You have some data to store. You want to be able to retrieve parts of it later on. Should you store it in a file or a database?

Quick Answer

If you have very little data, store it in a file. If you have a lot of data, store it in a database.

Explanation

Let’s say you are building a social media website (facebook-like). You need to store information about people who create profiles on your site. You are expecting tons and tons of people to sign up, thus you will be storing a lot of data.

Somewhere down the line, you want to retrieve the information for a specific person, named “abdullah”. If you had stored all your data on files, how will you find the information just relavant to “abdullah”? Have you organized your your data by creating one file for each profile? What if you need to find “the school names for people who are between 18-22”? Will the way you “organized” your files still allow you to quickly find this information? Disk reads are expensive, so you want to minimize them. You want to avoid having to read lots of files or large parts of files.

This is what a database does for you. When you store information in a database, and then create proper indices, it allows you to quickly (with minimal disk reading) find just the information you are looking for.
☆ ☆ ☆ ☆
**Given problem**
Please extend the piece on files versus databases, starting after its final sentence. The items after this point are separate material, unrelated to the piece on files versus databases.

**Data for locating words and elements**
☆ ☆ ☆ ☆
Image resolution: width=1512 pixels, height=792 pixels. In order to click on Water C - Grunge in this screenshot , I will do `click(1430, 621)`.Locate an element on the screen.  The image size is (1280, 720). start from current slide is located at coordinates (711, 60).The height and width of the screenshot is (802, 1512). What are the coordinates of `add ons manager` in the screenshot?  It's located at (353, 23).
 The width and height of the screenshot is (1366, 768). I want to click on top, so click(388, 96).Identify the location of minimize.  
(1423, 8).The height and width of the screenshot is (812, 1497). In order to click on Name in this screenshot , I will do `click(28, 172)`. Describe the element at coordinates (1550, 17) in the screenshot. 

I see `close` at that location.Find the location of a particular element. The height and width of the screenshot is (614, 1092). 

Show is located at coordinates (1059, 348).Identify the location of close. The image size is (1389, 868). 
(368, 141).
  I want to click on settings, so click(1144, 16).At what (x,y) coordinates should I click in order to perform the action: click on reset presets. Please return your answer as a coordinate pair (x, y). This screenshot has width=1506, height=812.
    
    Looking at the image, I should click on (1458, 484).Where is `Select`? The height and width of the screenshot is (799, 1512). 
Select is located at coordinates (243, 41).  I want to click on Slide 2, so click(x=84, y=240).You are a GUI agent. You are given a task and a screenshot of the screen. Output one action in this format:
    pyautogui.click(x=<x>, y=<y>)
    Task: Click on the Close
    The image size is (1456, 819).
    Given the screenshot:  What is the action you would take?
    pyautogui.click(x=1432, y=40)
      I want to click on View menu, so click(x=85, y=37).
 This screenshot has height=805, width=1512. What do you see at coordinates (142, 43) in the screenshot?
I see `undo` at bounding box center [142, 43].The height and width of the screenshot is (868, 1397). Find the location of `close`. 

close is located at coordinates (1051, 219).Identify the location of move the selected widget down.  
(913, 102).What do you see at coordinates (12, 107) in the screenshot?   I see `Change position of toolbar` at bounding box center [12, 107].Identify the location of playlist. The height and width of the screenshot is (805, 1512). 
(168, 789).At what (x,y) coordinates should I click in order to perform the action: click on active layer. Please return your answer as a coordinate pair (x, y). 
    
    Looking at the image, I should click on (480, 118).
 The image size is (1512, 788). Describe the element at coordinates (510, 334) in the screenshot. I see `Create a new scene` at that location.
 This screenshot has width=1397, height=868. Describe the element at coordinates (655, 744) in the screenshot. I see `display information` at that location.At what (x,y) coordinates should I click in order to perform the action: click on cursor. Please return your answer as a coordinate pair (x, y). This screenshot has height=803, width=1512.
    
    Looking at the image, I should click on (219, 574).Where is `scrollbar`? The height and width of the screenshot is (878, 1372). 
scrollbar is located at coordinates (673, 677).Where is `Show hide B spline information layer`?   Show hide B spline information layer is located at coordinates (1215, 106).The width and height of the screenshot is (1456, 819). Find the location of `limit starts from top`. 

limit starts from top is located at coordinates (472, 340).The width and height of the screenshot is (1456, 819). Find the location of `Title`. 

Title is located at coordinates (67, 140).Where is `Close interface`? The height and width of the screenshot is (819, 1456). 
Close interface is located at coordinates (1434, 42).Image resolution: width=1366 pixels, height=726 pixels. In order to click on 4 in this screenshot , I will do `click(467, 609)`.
☆ ☆ ☆ ☆
**Exercise result**
The key here is to minimize disk reads!

How Does a Database Minmize Disk Reads - Indices

If you want to store information in a database, you have to present it in “structured form”. In other words, you gotta think of your data as “records” (“rows”). A database stores records linearly in its file.

Let’s say your data was about people’s profiles, their name, age, school, and hobby. What if you want to find all records that attended certain schools? Well, then you should have built an “index” on the “school” field. If you had done that, there would be a look-up table, that maps schools (keys) to values (“pointer” to records that attend that school). By “pointer” here I just mean the offset from the database file where the info of that record starts.

So now, you have quickly obtained the locations within your database file where records that attended said school exist. Just read these areas!

If you need quick search on another field, add an index for that field. Indices are also stored on disk. The more indices you add, the larger your database gets, but the faster your queries get (queries on indexed fields that is).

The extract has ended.